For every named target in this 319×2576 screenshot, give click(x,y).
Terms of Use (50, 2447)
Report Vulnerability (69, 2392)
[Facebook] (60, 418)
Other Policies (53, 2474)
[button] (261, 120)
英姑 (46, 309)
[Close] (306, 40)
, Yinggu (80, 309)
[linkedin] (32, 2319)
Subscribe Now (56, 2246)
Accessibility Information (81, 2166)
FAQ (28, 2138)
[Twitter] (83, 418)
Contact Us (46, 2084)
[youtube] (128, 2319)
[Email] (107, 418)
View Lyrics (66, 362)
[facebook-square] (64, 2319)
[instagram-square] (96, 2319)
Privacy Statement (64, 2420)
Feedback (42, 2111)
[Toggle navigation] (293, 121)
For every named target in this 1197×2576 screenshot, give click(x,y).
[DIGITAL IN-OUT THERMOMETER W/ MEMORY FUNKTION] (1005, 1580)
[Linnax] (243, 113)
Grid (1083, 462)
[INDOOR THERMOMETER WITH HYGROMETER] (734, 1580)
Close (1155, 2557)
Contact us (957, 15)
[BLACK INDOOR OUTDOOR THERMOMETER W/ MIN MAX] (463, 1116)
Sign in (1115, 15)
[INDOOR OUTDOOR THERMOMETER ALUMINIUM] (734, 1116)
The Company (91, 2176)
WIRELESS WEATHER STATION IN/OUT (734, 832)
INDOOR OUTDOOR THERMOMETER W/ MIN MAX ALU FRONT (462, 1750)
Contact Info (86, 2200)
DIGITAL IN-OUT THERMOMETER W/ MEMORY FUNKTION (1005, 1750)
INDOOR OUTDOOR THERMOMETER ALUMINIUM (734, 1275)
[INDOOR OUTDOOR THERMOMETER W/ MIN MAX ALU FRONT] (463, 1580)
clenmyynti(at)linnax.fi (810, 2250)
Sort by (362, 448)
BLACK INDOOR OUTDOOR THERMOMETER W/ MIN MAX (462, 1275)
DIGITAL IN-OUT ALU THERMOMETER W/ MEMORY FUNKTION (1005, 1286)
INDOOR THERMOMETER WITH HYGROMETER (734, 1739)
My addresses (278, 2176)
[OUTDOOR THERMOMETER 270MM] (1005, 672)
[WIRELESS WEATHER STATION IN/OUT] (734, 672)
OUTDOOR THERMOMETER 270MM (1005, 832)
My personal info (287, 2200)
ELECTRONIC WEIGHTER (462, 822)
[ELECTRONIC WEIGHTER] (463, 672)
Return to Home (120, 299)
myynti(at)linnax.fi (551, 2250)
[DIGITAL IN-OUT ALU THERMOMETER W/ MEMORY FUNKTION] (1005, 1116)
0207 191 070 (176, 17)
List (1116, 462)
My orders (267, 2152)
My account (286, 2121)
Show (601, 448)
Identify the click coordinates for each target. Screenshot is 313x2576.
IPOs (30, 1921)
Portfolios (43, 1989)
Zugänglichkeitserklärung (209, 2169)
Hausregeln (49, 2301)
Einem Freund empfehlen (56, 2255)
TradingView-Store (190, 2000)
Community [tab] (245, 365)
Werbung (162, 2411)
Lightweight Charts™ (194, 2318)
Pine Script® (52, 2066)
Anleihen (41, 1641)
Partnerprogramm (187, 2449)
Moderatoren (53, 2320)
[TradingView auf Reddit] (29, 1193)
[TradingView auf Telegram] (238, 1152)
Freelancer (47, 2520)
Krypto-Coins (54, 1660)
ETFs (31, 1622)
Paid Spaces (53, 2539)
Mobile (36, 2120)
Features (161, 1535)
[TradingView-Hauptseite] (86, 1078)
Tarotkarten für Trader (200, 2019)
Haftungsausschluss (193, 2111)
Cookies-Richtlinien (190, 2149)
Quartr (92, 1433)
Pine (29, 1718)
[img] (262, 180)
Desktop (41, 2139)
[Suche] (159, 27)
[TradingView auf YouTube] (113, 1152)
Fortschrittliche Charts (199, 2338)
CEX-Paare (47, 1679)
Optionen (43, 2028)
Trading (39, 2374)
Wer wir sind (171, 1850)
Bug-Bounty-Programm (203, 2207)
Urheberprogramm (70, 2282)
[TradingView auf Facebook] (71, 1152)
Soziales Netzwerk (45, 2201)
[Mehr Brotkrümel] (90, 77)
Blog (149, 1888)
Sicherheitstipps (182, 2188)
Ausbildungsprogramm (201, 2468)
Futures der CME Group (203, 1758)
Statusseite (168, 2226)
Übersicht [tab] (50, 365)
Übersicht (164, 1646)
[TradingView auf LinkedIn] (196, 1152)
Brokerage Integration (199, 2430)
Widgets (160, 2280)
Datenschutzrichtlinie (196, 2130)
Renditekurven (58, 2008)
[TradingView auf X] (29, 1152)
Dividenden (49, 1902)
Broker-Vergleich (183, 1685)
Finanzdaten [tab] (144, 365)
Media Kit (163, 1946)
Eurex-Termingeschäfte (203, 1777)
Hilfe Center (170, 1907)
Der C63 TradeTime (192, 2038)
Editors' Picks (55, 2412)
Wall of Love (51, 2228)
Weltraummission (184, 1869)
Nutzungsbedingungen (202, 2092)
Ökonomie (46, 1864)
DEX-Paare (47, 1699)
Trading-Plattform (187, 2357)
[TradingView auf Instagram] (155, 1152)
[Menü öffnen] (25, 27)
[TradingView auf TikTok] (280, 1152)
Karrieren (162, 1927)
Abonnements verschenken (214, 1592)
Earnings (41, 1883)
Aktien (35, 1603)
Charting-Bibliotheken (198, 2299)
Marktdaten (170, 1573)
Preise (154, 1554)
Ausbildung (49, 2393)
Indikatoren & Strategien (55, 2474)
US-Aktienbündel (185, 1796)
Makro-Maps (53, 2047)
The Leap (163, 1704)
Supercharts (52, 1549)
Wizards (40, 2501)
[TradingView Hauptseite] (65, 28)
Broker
--------------------------------------------------
• _Task to carry out_: Each record needs to be duplicated exactly as given.

• _Result for this task_:
For every named target in this 319×2576 screenshot, give click(x,y).
Terms of Use (50, 2447)
Report Vulnerability (69, 2392)
[Facebook] (60, 418)
Other Policies (53, 2474)
[button] (261, 120)
英姑 (46, 309)
[Close] (306, 40)
, Yinggu (80, 309)
[linkedin] (32, 2319)
Subscribe Now (56, 2246)
Accessibility Information (81, 2166)
FAQ (28, 2138)
[Twitter] (83, 418)
Contact Us (46, 2084)
[youtube] (128, 2319)
[Email] (107, 418)
View Lyrics (66, 362)
[facebook-square] (64, 2319)
[instagram-square] (96, 2319)
Privacy Statement (64, 2420)
Feedback (42, 2111)
[Toggle navigation] (293, 121)
For every named target in this 1197×2576 screenshot, give click(x,y).
[DIGITAL IN-OUT THERMOMETER W/ MEMORY FUNKTION] (1005, 1580)
[Linnax] (243, 113)
Grid (1083, 462)
[INDOOR THERMOMETER WITH HYGROMETER] (734, 1580)
Close (1155, 2557)
Contact us (957, 15)
[BLACK INDOOR OUTDOOR THERMOMETER W/ MIN MAX] (463, 1116)
Sign in (1115, 15)
[INDOOR OUTDOOR THERMOMETER ALUMINIUM] (734, 1116)
The Company (91, 2176)
WIRELESS WEATHER STATION IN/OUT (734, 832)
INDOOR OUTDOOR THERMOMETER W/ MIN MAX ALU FRONT (462, 1750)
Contact Info (86, 2200)
DIGITAL IN-OUT THERMOMETER W/ MEMORY FUNKTION (1005, 1750)
INDOOR OUTDOOR THERMOMETER ALUMINIUM (734, 1275)
[INDOOR OUTDOOR THERMOMETER W/ MIN MAX ALU FRONT] (463, 1580)
clenmyynti(at)linnax.fi (810, 2250)
Sort by (362, 448)
BLACK INDOOR OUTDOOR THERMOMETER W/ MIN MAX (462, 1275)
DIGITAL IN-OUT ALU THERMOMETER W/ MEMORY FUNKTION (1005, 1286)
INDOOR THERMOMETER WITH HYGROMETER (734, 1739)
My addresses (278, 2176)
[OUTDOOR THERMOMETER 270MM] (1005, 672)
[WIRELESS WEATHER STATION IN/OUT] (734, 672)
OUTDOOR THERMOMETER 270MM (1005, 832)
My personal info (287, 2200)
ELECTRONIC WEIGHTER (462, 822)
[ELECTRONIC WEIGHTER] (463, 672)
Return to Home (120, 299)
myynti(at)linnax.fi (551, 2250)
[DIGITAL IN-OUT ALU THERMOMETER W/ MEMORY FUNKTION] (1005, 1116)
0207 191 070 (176, 17)
List (1116, 462)
My orders (267, 2152)
My account (286, 2121)
Show (601, 448)
Identify the click coordinates for each target. Screenshot is 313x2576.
IPOs (30, 1921)
Portfolios (43, 1989)
Zugänglichkeitserklärung (209, 2169)
Hausregeln (49, 2301)
Einem Freund empfehlen (56, 2255)
TradingView-Store (190, 2000)
Community [tab] (245, 365)
Werbung (162, 2411)
Lightweight Charts™ (194, 2318)
Pine Script® (52, 2066)
Anleihen (41, 1641)
Partnerprogramm (187, 2449)
Moderatoren (53, 2320)
[TradingView auf Reddit] (29, 1193)
[TradingView auf Telegram] (238, 1152)
Freelancer (47, 2520)
Krypto-Coins (54, 1660)
ETFs (31, 1622)
Paid Spaces (53, 2539)
Mobile (36, 2120)
Features (161, 1535)
[TradingView-Hauptseite] (86, 1078)
Tarotkarten für Trader (200, 2019)
Haftungsausschluss (193, 2111)
Cookies-Richtlinien (190, 2149)
Quartr (92, 1433)
Pine (29, 1718)
[img] (262, 180)
Desktop (41, 2139)
[Suche] (159, 27)
[TradingView auf YouTube] (113, 1152)
Fortschrittliche Charts (199, 2338)
CEX-Paare (47, 1679)
Optionen (43, 2028)
Trading (39, 2374)
Wer wir sind (171, 1850)
Bug-Bounty-Programm (203, 2207)
Urheberprogramm (70, 2282)
[TradingView auf Facebook] (71, 1152)
Soziales Netzwerk (45, 2201)
[Mehr Brotkrümel] (90, 77)
Blog (149, 1888)
Sicherheitstipps (182, 2188)
Ausbildungsprogramm (201, 2468)
Futures der CME Group (203, 1758)
Statusseite (168, 2226)
Übersicht [tab] (50, 365)
Übersicht (164, 1646)
[TradingView auf LinkedIn] (196, 1152)
Brokerage Integration (199, 2430)
Widgets (160, 2280)
Datenschutzrichtlinie (196, 2130)
Renditekurven (58, 2008)
[TradingView auf X] (29, 1152)
Dividenden (49, 1902)
Broker-Vergleich (183, 1685)
Finanzdaten [tab] (144, 365)
Media Kit (163, 1946)
Eurex-Termingeschäfte (203, 1777)
Hilfe Center (170, 1907)
Der C63 TradeTime (192, 2038)
Editors' Picks (55, 2412)
Wall of Love (51, 2228)
Weltraummission (184, 1869)
Nutzungsbedingungen (202, 2092)
Ökonomie (46, 1864)
DEX-Paare (47, 1699)
Trading-Plattform (187, 2357)
[TradingView auf Instagram] (155, 1152)
[Menü öffnen] (25, 27)
[TradingView auf TikTok] (280, 1152)
Karrieren (162, 1927)
Abonnements verschenken (214, 1592)
Earnings (41, 1883)
Aktien (35, 1603)
Charting-Bibliotheken (198, 2299)
Marktdaten (170, 1573)
Preise (154, 1554)
Ausbildung (49, 2393)
Indikatoren & Strategien (55, 2474)
US-Aktienbündel (185, 1796)
Makro-Maps (53, 2047)
The Leap (163, 1704)
Supercharts (52, 1549)
Wizards (40, 2501)
[TradingView Hauptseite] (65, 28)
Broker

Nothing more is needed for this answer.